The predicted sensor response $\tilde g$ and motion $\tilde f$ of the hidden states $\tilde x$ in absence of random fluctuations are:

\begin{align*}
\begin{split}
g &= g(x, v) \\
g' &= g_x x' + g_v v' \\
g'' &= g_x x'' + g_v v'' \\
&\phantom{g=\,} \vdots \\
\end{split}
\:\:\:
\begin{split}
f &= f(x, v) \\
f' &= f_x x' + f_v v' \\
f'' &= f_x x'' + f_v v'' \\
&\phantom{f=\,} \vdots \\
\end{split}
\end{align*}

Here, $f$ and $g$ are continuous nonlinear functions and $\tilde v$ are known causes or inputs, which can also result from actions by the agent.

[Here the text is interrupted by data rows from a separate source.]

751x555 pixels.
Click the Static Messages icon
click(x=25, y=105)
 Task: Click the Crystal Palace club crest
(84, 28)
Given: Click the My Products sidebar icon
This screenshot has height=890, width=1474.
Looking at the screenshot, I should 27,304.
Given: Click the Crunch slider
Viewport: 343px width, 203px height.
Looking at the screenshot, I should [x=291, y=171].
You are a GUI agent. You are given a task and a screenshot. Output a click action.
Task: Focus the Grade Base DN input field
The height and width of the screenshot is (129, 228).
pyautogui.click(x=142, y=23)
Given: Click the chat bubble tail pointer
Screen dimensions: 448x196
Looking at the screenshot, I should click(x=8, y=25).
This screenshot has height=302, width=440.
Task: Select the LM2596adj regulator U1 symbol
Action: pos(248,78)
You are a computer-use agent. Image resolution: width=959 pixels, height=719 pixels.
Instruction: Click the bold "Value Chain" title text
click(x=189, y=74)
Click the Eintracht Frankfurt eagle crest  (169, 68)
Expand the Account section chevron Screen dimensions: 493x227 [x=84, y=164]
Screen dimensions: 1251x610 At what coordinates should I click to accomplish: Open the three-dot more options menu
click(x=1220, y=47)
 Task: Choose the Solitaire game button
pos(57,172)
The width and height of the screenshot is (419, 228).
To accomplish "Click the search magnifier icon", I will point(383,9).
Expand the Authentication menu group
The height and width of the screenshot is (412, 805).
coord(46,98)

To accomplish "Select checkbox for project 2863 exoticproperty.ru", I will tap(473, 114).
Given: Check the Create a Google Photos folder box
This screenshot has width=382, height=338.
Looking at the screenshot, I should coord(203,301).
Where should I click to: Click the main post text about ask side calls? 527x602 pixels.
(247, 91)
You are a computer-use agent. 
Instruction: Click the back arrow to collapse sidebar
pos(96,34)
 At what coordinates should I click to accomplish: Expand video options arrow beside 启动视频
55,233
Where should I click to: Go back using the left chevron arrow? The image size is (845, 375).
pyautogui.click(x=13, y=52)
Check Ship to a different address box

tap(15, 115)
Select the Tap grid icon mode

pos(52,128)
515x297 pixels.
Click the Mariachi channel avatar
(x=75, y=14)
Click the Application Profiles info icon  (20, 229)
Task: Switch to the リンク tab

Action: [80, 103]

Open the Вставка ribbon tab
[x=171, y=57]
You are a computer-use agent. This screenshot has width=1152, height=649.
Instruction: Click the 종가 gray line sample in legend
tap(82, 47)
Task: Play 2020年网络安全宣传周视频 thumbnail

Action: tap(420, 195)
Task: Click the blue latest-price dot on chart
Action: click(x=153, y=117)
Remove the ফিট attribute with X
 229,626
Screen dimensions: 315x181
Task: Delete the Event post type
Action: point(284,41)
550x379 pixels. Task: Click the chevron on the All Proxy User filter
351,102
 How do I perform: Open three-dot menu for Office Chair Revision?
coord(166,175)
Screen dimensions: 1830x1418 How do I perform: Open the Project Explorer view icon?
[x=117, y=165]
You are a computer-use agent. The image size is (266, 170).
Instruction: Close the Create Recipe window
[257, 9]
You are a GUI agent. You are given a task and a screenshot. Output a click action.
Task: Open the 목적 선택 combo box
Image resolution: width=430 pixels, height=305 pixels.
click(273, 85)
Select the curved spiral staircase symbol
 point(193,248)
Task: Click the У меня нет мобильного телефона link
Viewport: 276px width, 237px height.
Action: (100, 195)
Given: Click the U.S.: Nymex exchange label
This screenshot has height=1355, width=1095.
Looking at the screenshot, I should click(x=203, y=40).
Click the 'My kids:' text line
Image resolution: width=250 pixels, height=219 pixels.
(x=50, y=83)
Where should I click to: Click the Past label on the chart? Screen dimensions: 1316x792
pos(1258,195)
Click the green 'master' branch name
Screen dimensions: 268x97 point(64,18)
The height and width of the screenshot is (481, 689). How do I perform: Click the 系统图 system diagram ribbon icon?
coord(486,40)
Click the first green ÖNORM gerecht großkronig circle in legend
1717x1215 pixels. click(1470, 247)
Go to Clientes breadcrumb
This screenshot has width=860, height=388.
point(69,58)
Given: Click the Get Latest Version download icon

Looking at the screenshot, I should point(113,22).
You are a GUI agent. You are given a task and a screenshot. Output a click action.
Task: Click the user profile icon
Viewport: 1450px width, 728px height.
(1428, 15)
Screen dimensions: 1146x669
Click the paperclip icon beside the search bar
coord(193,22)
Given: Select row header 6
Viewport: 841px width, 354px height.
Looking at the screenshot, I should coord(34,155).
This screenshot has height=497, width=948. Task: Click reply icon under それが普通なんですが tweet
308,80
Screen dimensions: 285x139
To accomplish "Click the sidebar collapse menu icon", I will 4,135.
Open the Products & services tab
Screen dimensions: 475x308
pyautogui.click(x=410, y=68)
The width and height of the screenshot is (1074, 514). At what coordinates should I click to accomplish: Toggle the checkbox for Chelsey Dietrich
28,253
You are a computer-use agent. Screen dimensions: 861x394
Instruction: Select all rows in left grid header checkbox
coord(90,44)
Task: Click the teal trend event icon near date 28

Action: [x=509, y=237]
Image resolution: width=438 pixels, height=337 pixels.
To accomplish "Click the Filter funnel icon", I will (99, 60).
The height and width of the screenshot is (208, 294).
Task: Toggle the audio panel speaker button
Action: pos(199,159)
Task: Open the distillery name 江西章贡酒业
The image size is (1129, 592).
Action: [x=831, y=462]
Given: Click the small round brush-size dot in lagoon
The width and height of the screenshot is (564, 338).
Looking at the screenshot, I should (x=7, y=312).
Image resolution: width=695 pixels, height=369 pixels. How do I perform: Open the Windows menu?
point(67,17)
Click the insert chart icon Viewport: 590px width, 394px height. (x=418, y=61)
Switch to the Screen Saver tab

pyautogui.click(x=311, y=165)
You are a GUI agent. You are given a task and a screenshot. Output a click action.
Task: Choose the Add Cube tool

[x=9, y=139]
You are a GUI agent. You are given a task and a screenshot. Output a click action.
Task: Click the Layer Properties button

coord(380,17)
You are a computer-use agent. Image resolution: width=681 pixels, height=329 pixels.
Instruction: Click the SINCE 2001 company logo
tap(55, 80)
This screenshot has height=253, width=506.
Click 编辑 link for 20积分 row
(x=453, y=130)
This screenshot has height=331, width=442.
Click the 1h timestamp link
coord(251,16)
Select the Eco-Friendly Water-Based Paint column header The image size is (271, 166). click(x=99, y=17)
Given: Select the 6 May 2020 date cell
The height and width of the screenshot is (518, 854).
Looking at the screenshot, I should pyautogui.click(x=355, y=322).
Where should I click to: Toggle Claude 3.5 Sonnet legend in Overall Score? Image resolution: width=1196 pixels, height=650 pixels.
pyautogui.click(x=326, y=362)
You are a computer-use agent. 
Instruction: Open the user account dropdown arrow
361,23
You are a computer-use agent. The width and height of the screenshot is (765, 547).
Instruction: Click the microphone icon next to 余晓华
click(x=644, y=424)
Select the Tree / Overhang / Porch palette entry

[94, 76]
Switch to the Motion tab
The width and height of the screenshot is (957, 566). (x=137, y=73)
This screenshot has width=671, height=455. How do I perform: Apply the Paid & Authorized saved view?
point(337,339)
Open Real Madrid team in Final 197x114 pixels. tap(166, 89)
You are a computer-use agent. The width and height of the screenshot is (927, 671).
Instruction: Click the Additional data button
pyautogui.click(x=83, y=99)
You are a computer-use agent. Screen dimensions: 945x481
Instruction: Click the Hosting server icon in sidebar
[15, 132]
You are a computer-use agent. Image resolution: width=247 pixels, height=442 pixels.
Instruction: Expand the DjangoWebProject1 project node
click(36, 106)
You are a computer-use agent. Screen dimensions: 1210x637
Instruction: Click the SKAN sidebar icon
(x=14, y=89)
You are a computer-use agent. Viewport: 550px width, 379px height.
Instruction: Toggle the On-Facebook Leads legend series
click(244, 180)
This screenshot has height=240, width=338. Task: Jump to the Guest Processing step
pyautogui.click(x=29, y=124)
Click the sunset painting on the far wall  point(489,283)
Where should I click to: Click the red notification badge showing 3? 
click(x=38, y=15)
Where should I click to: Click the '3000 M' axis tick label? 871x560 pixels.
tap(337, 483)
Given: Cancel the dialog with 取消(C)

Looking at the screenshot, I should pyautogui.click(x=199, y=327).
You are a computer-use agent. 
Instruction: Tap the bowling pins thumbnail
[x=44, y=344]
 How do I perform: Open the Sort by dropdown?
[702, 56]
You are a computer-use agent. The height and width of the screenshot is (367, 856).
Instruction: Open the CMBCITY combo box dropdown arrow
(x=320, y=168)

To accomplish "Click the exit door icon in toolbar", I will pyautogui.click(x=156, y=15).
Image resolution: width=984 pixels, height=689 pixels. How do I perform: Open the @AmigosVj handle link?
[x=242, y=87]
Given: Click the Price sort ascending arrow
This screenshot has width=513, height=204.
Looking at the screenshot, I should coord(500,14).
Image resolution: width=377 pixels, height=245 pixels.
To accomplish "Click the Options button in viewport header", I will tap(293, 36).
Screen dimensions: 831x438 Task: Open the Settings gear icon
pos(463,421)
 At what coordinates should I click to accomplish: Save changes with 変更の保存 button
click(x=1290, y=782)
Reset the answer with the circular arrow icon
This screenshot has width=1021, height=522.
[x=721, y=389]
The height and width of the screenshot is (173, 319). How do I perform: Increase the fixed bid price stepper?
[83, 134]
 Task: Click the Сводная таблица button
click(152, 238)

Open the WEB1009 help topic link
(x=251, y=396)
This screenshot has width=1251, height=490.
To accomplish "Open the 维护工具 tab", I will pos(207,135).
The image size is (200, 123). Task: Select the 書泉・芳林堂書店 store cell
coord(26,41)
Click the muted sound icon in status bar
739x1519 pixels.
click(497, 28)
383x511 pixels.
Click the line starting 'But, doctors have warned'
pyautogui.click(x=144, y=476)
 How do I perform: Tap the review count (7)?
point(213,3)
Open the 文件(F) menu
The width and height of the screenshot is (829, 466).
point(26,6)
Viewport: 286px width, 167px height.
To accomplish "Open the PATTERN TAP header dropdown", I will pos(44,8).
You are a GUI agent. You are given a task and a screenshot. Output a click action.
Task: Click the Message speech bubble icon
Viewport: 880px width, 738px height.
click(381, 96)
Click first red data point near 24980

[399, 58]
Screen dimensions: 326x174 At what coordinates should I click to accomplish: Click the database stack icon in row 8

The notation $a_b$ is shorthand for $\partial{a}/\partial{b}$. We assume that the observation noise $\tilde z$ follows a zero-mean Gaussian distribution $p(\tilde z) = \mathcal{N}(0, \tilde \Sigma^z)$ and similarly for the state noise $p(\tilde w) = \mathcal{N}(0, \tilde \Sigma^w)$. The input drive is also Gaussian but with a mean that can be different from zero: $p(\tilde v) = N(\tilde \eta^v, \tilde C^v)$, where we use $\tilde C^v$ instead of $\tilde \Sigma^v$ to indicate this is a *prior* covariance, rather than a *conditional* covariance. We can then evaluate the joint density over observations $\tilde y$, hidden states $\tilde x$, and inputs $\tilde v$:

\begin{align*}
p(\tilde y, \tilde x, \tilde v \,|\, \theta, \lambda) &= p(\tilde y \,|\, \tilde x, \tilde v, \theta, \lambda) \; p(\tilde x \,|\, \tilde v, \theta, \lambda) \; p(\tilde v) \\
p(\tilde y \,|\, \tilde x, \tilde v, \theta, \lambda) &= \mathcal{N}(\tilde y : \tilde g, \tilde \Sigma(\lambda)^z) \\
p(\tilde x \,|\, \tilde v, \theta, \lambda) &= \mathcal{N}(D\tilde x : \tilde f, \tilde \Sigma(\lambda)^w) \\
p(\tilde v) &= \mathcal{N}(\tilde v : \eta^v, C^v)
\end{align*}

where $\theta$ contains the parameters describing $f$ and $g$, and $\lambda$ are hyperparameters which control the amplitude and smoothness of the random fluctuations. Here we have indicated explicitly which random variable is generated by each normal distribution. According to $(1)$, the random variable for state transition is $D\tilde x$, which therefore links different levels of motion.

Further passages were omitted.